ASSIGNMENT
Word for word, repeat each entry that follows.

DATA
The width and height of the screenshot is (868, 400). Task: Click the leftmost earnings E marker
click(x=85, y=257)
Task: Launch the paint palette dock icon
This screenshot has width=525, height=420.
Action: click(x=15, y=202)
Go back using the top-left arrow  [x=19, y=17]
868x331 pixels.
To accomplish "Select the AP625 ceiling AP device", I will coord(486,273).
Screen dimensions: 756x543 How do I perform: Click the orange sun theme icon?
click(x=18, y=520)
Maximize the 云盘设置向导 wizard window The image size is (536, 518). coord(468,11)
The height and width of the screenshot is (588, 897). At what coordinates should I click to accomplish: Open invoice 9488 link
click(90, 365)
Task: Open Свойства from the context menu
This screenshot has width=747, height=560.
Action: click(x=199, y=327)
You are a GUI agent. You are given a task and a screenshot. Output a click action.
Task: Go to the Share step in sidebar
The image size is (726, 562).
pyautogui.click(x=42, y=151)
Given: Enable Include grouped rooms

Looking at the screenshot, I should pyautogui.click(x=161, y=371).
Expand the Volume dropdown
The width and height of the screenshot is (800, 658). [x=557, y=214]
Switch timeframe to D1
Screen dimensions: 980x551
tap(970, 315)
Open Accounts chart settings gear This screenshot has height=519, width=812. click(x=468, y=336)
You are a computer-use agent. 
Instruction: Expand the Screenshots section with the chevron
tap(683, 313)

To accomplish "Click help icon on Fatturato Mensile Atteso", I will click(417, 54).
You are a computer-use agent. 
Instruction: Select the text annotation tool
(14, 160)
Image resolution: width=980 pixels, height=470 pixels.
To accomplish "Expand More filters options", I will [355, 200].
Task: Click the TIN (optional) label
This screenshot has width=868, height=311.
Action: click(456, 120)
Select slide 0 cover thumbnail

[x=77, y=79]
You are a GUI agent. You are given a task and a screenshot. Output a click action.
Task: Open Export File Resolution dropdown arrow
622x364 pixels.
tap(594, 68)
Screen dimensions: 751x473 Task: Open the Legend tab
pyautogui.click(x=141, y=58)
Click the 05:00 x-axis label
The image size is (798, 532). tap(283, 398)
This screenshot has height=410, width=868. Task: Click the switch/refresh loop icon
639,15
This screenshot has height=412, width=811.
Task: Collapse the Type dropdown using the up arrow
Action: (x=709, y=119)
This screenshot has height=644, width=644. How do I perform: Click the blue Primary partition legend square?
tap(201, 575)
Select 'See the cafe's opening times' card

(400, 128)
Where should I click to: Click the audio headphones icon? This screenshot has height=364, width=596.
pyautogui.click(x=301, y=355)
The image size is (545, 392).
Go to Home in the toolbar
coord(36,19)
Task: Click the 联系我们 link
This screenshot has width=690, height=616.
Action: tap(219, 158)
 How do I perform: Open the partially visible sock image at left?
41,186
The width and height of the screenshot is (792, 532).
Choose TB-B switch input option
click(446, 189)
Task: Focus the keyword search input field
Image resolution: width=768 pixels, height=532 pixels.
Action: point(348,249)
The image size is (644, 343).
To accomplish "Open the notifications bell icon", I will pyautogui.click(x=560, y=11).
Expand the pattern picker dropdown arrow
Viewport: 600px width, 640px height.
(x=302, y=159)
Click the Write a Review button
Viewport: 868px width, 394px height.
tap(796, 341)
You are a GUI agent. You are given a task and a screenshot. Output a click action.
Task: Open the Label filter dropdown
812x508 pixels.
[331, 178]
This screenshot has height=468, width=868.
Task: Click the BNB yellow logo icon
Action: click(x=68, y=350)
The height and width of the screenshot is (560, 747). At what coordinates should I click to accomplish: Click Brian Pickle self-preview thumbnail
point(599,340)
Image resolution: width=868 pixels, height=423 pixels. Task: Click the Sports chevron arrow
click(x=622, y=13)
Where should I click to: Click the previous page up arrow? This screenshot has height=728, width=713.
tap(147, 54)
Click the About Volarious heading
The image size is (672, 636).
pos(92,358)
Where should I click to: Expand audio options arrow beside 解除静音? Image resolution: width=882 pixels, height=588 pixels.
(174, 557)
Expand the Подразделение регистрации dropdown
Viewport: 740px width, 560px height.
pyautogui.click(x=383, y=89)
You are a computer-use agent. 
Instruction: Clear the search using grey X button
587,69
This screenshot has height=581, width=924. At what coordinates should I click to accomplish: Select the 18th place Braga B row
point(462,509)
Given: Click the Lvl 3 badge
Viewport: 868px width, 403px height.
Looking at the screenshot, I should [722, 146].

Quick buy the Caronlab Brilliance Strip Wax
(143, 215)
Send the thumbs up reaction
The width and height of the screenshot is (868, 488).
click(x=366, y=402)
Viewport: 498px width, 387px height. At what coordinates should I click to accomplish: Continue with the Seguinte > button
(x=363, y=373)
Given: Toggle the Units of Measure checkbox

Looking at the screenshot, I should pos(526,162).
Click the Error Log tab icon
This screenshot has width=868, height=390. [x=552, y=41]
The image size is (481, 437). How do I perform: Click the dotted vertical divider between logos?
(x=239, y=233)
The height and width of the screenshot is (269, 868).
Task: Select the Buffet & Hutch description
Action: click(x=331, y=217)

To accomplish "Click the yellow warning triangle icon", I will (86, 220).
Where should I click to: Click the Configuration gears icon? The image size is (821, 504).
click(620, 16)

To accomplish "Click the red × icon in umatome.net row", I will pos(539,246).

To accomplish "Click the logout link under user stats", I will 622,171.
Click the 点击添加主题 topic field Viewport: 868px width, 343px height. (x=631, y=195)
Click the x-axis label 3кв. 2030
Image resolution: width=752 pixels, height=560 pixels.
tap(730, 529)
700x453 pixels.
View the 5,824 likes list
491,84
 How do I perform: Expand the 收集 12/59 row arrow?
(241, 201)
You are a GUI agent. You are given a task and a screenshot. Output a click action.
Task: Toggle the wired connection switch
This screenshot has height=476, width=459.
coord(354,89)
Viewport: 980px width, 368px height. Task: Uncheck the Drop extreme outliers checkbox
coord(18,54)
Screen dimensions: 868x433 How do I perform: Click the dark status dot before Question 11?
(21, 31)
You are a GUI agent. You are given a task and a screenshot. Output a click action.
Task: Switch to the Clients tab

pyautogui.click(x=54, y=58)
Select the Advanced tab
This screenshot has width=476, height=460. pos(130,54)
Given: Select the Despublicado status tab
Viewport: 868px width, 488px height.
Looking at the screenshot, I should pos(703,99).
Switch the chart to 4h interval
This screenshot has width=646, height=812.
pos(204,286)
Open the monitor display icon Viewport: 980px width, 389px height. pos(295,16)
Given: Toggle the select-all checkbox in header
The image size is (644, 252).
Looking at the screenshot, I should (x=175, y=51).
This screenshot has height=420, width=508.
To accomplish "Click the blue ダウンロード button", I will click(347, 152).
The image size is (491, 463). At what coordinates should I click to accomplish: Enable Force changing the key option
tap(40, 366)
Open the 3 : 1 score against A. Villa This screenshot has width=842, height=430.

SOLUTION
The width and height of the screenshot is (868, 400). Task: Click the leftmost earnings E marker
click(x=85, y=257)
Task: Launch the paint palette dock icon
This screenshot has width=525, height=420.
Action: click(x=15, y=202)
Go back using the top-left arrow  [x=19, y=17]
868x331 pixels.
To accomplish "Select the AP625 ceiling AP device", I will coord(486,273).
Screen dimensions: 756x543 How do I perform: Click the orange sun theme icon?
click(x=18, y=520)
Maximize the 云盘设置向导 wizard window The image size is (536, 518). coord(468,11)
The height and width of the screenshot is (588, 897). At what coordinates should I click to accomplish: Open invoice 9488 link
click(90, 365)
Task: Open Свойства from the context menu
This screenshot has width=747, height=560.
Action: click(x=199, y=327)
You are a GUI agent. You are given a task and a screenshot. Output a click action.
Task: Go to the Share step in sidebar
The image size is (726, 562).
pyautogui.click(x=42, y=151)
Given: Enable Include grouped rooms

Looking at the screenshot, I should pyautogui.click(x=161, y=371).
Expand the Volume dropdown
The width and height of the screenshot is (800, 658). [x=557, y=214]
Switch timeframe to D1
Screen dimensions: 980x551
tap(970, 315)
Open Accounts chart settings gear This screenshot has height=519, width=812. click(x=468, y=336)
You are a computer-use agent. 
Instruction: Expand the Screenshots section with the chevron
tap(683, 313)

To accomplish "Click help icon on Fatturato Mensile Atteso", I will click(417, 54).
You are a computer-use agent. 
Instruction: Select the text annotation tool
(14, 160)
Image resolution: width=980 pixels, height=470 pixels.
To accomplish "Expand More filters options", I will [355, 200].
Task: Click the TIN (optional) label
This screenshot has width=868, height=311.
Action: click(456, 120)
Select slide 0 cover thumbnail

[x=77, y=79]
You are a GUI agent. You are given a task and a screenshot. Output a click action.
Task: Open Export File Resolution dropdown arrow
622x364 pixels.
tap(594, 68)
Screen dimensions: 751x473 Task: Open the Legend tab
pyautogui.click(x=141, y=58)
Click the 05:00 x-axis label
The image size is (798, 532). tap(283, 398)
This screenshot has height=410, width=868. Task: Click the switch/refresh loop icon
639,15
This screenshot has height=412, width=811.
Task: Collapse the Type dropdown using the up arrow
Action: (x=709, y=119)
This screenshot has height=644, width=644. How do I perform: Click the blue Primary partition legend square?
tap(201, 575)
Select 'See the cafe's opening times' card

(400, 128)
Where should I click to: Click the audio headphones icon? This screenshot has height=364, width=596.
pyautogui.click(x=301, y=355)
The image size is (545, 392).
Go to Home in the toolbar
coord(36,19)
Task: Click the 联系我们 link
This screenshot has width=690, height=616.
Action: tap(219, 158)
 How do I perform: Open the partially visible sock image at left?
41,186
The width and height of the screenshot is (792, 532).
Choose TB-B switch input option
click(446, 189)
Task: Focus the keyword search input field
Image resolution: width=768 pixels, height=532 pixels.
Action: point(348,249)
The image size is (644, 343).
To accomplish "Open the notifications bell icon", I will pyautogui.click(x=560, y=11).
Expand the pattern picker dropdown arrow
Viewport: 600px width, 640px height.
(x=302, y=159)
Click the Write a Review button
Viewport: 868px width, 394px height.
tap(796, 341)
You are a GUI agent. You are given a task and a screenshot. Output a click action.
Task: Open the Label filter dropdown
812x508 pixels.
[331, 178]
This screenshot has height=468, width=868.
Task: Click the BNB yellow logo icon
Action: click(x=68, y=350)
The height and width of the screenshot is (560, 747). At what coordinates should I click to accomplish: Click Brian Pickle self-preview thumbnail
point(599,340)
Image resolution: width=868 pixels, height=423 pixels. Task: Click the Sports chevron arrow
click(x=622, y=13)
Where should I click to: Click the previous page up arrow? This screenshot has height=728, width=713.
tap(147, 54)
Click the About Volarious heading
The image size is (672, 636).
pos(92,358)
Where should I click to: Expand audio options arrow beside 解除静音? Image resolution: width=882 pixels, height=588 pixels.
(174, 557)
Expand the Подразделение регистрации dropdown
Viewport: 740px width, 560px height.
pyautogui.click(x=383, y=89)
You are a computer-use agent. 
Instruction: Clear the search using grey X button
587,69
This screenshot has height=581, width=924. At what coordinates should I click to accomplish: Select the 18th place Braga B row
point(462,509)
Given: Click the Lvl 3 badge
Viewport: 868px width, 403px height.
Looking at the screenshot, I should [722, 146].

Quick buy the Caronlab Brilliance Strip Wax
(143, 215)
Send the thumbs up reaction
The width and height of the screenshot is (868, 488).
click(x=366, y=402)
Viewport: 498px width, 387px height. At what coordinates should I click to accomplish: Continue with the Seguinte > button
(x=363, y=373)
Given: Toggle the Units of Measure checkbox

Looking at the screenshot, I should pos(526,162).
Click the Error Log tab icon
This screenshot has width=868, height=390. [x=552, y=41]
The image size is (481, 437). How do I perform: Click the dotted vertical divider between logos?
(x=239, y=233)
The height and width of the screenshot is (269, 868).
Task: Select the Buffet & Hutch description
Action: click(x=331, y=217)

To accomplish "Click the yellow warning triangle icon", I will (86, 220).
Where should I click to: Click the Configuration gears icon? The image size is (821, 504).
click(620, 16)

To accomplish "Click the red × icon in umatome.net row", I will pos(539,246).

To accomplish "Click the logout link under user stats", I will 622,171.
Click the 点击添加主题 topic field Viewport: 868px width, 343px height. (x=631, y=195)
Click the x-axis label 3кв. 2030
Image resolution: width=752 pixels, height=560 pixels.
tap(730, 529)
700x453 pixels.
View the 5,824 likes list
491,84
 How do I perform: Expand the 收集 12/59 row arrow?
(241, 201)
You are a GUI agent. You are given a task and a screenshot. Output a click action.
Task: Toggle the wired connection switch
This screenshot has height=476, width=459.
coord(354,89)
Viewport: 980px width, 368px height. Task: Uncheck the Drop extreme outliers checkbox
coord(18,54)
Screen dimensions: 868x433 How do I perform: Click the dark status dot before Question 11?
(21, 31)
You are a GUI agent. You are given a task and a screenshot. Output a click action.
Task: Switch to the Clients tab

pyautogui.click(x=54, y=58)
Select the Advanced tab
This screenshot has width=476, height=460. pos(130,54)
Given: Select the Despublicado status tab
Viewport: 868px width, 488px height.
Looking at the screenshot, I should pos(703,99).
Switch the chart to 4h interval
This screenshot has width=646, height=812.
pos(204,286)
Open the monitor display icon Viewport: 980px width, 389px height. pos(295,16)
Given: Toggle the select-all checkbox in header
The image size is (644, 252).
Looking at the screenshot, I should (x=175, y=51).
This screenshot has height=420, width=508.
To accomplish "Click the blue ダウンロード button", I will click(347, 152).
The image size is (491, 463). At what coordinates should I click to accomplish: Enable Force changing the key option
tap(40, 366)
Open the 3 : 1 score against A. Villa This screenshot has width=842, height=430.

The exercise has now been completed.